▶ [What to produce]:
Go through the entries below and return every line that contains "will".

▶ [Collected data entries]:
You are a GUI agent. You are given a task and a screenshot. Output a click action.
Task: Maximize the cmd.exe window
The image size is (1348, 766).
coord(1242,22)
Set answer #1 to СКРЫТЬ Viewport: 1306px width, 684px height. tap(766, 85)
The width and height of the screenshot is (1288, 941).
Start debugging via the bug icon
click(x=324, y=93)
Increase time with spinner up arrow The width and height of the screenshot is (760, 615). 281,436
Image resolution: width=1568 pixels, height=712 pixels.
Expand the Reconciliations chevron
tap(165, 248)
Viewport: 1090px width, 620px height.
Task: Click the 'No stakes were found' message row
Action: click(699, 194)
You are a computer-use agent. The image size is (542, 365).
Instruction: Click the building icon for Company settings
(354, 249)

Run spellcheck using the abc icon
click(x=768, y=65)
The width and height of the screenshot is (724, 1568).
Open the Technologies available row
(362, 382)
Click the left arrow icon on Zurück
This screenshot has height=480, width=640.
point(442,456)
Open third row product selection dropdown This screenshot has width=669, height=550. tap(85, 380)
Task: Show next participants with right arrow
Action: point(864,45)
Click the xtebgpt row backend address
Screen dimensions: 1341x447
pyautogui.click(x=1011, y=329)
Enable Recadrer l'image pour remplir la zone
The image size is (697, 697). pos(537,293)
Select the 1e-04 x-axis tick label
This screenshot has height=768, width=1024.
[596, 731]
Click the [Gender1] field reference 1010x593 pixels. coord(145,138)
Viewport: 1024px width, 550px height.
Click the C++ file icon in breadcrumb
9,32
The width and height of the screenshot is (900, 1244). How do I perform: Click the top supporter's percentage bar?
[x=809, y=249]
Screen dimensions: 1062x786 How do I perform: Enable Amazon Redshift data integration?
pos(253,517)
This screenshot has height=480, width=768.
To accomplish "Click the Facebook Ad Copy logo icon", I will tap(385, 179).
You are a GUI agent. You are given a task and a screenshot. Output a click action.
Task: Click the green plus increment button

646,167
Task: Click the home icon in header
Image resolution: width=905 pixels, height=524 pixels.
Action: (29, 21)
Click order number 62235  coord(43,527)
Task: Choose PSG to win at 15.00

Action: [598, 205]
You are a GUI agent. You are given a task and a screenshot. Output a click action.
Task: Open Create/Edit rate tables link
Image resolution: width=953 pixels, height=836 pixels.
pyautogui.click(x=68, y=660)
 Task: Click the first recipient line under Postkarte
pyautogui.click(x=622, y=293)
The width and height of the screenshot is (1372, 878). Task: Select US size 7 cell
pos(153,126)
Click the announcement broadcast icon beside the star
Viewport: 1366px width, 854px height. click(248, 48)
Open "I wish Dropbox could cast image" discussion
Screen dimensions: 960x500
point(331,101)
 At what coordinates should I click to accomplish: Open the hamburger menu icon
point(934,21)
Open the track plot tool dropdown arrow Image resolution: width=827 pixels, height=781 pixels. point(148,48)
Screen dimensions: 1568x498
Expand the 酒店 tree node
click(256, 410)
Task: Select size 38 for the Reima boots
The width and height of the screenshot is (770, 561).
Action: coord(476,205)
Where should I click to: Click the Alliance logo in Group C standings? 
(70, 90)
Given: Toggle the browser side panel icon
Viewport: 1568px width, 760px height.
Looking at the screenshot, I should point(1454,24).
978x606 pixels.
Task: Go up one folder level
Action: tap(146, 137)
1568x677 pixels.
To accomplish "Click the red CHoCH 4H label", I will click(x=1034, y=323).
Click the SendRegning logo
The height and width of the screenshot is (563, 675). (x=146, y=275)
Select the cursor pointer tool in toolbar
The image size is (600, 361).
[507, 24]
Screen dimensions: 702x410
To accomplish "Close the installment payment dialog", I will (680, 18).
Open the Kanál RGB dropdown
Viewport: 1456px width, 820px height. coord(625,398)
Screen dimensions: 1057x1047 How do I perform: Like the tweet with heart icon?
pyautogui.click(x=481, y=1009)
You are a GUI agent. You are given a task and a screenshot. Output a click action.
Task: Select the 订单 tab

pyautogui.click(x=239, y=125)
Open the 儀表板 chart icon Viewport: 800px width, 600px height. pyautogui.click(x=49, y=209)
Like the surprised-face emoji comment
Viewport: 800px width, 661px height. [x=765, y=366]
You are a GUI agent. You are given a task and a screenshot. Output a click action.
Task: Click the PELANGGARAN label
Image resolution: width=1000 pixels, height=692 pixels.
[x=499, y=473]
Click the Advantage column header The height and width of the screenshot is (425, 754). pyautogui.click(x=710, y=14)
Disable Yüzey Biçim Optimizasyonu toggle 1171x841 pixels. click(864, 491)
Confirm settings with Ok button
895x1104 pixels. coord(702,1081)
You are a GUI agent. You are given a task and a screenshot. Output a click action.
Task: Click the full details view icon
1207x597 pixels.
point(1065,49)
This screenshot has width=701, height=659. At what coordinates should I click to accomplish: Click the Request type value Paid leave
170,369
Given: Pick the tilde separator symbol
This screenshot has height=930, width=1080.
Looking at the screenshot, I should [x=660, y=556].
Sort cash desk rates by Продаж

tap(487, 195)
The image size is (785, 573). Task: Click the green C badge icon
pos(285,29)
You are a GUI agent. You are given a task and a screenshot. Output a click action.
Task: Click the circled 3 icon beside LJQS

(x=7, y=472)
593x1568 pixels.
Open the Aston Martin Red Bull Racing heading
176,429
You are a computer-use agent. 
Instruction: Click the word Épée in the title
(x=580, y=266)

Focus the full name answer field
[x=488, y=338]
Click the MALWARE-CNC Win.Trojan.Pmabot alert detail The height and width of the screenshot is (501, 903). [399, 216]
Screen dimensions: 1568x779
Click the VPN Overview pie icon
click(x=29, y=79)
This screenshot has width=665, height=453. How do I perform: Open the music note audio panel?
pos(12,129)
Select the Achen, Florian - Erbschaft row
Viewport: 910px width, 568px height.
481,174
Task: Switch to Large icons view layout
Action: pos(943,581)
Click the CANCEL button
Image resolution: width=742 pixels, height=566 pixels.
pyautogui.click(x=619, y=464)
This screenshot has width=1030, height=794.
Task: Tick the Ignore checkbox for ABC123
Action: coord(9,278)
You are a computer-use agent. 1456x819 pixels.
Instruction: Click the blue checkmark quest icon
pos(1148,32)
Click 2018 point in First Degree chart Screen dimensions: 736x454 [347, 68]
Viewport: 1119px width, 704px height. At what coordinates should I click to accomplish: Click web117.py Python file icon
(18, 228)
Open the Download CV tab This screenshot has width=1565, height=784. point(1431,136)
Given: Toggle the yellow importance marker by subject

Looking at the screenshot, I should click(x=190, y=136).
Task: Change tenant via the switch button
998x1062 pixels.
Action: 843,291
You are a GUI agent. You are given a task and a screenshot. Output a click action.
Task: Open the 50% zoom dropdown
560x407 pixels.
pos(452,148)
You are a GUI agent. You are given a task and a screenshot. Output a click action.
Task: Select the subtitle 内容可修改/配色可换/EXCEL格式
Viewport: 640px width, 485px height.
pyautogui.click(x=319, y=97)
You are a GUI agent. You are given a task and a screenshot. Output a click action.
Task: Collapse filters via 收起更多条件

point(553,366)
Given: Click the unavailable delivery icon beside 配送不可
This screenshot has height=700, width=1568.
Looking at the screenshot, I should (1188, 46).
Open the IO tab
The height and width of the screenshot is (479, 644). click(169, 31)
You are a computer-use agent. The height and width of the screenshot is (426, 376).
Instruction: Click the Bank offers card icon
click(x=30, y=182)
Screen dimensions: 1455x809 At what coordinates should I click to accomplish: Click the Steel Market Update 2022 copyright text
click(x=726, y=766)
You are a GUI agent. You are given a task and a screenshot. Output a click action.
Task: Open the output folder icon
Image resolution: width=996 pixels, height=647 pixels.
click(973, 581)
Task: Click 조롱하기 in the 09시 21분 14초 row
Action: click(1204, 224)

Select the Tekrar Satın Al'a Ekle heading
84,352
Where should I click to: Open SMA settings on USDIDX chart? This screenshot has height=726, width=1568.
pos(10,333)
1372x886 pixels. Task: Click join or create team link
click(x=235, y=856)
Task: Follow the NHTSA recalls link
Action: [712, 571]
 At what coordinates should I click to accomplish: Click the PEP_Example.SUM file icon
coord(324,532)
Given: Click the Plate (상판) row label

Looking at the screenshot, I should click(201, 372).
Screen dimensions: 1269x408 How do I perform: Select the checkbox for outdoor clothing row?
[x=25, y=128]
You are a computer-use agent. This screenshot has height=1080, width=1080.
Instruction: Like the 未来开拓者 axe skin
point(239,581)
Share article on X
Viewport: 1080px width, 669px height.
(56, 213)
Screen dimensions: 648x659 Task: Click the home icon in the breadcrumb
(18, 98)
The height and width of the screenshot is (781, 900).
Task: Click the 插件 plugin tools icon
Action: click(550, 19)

▶ [Result]:
To accomplish "Click the Facebook Ad Copy logo icon", I will tap(385, 179).
To accomplish "Click the red CHoCH 4H label", I will click(x=1034, y=323).
To accomplish "Close the installment payment dialog", I will (680, 18).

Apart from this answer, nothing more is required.